Yesterday’s NY Times profiled another example of what passes for reform in the age of Obama: The feds’ new "silent raids" on employers with undocumented workers. Rather than storming into workplaces, rounding folks up and deporting them, ICE now conduct paper audits of employers (presumably targeting industries with large undocumented workforces) and prompts them to fire, rather than deport anybody without a work visa. As the NYT reports:

Over the past year, Immigration and Customs Enforcement has conducted audits of employee files at more than 2,900 companies. The agency has levied a record $3 million in civil fines so far this year on businesses that hired unauthorized immigrants, according to official figures. Thousands of those workers have been fired, immigrant groups estimate. 

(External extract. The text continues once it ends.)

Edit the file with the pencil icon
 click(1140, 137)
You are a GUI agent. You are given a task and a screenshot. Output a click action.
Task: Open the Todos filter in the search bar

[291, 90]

Employers say the audits reach more companies than the work-site roundups of the administration of President George W. Bush. The audits force businesses to fire every suspected illegal immigrant on the payroll– not just those who happened to be on duty at the time of a raid — and make it much harder to hire other unauthorized workers as replacements.

This is in keeping with the president’s stated goal of focusing immigration enforcement on employers and dangerous criminals rather than workers who’ve come to make a living. It’s also in keeping with the president’s preference to own the seal-our-borders conversation while awaiting some fantastical political opening to fix the immigration system.

It’s of course both counterproductive and dishonest. The reality, as the president himself has articulated out of the other side of his mouth, is that immigrant workers–documented and otherwise–help fuel our economy. If the feds are interested in stopping worker exploitation and creating a fair labor market, then they ought to make sure farm and restaurant jobs pay living wages and provide safe workplaces. And if the White House wants a political opening for immigration reform, it ought make creating that opening a priority. It hasn’t and won’t, any more than it has or will for jobs or foreclosures. Instead, people get fired rather than deported, and the White House calls it reform. The politics of hope, as it were.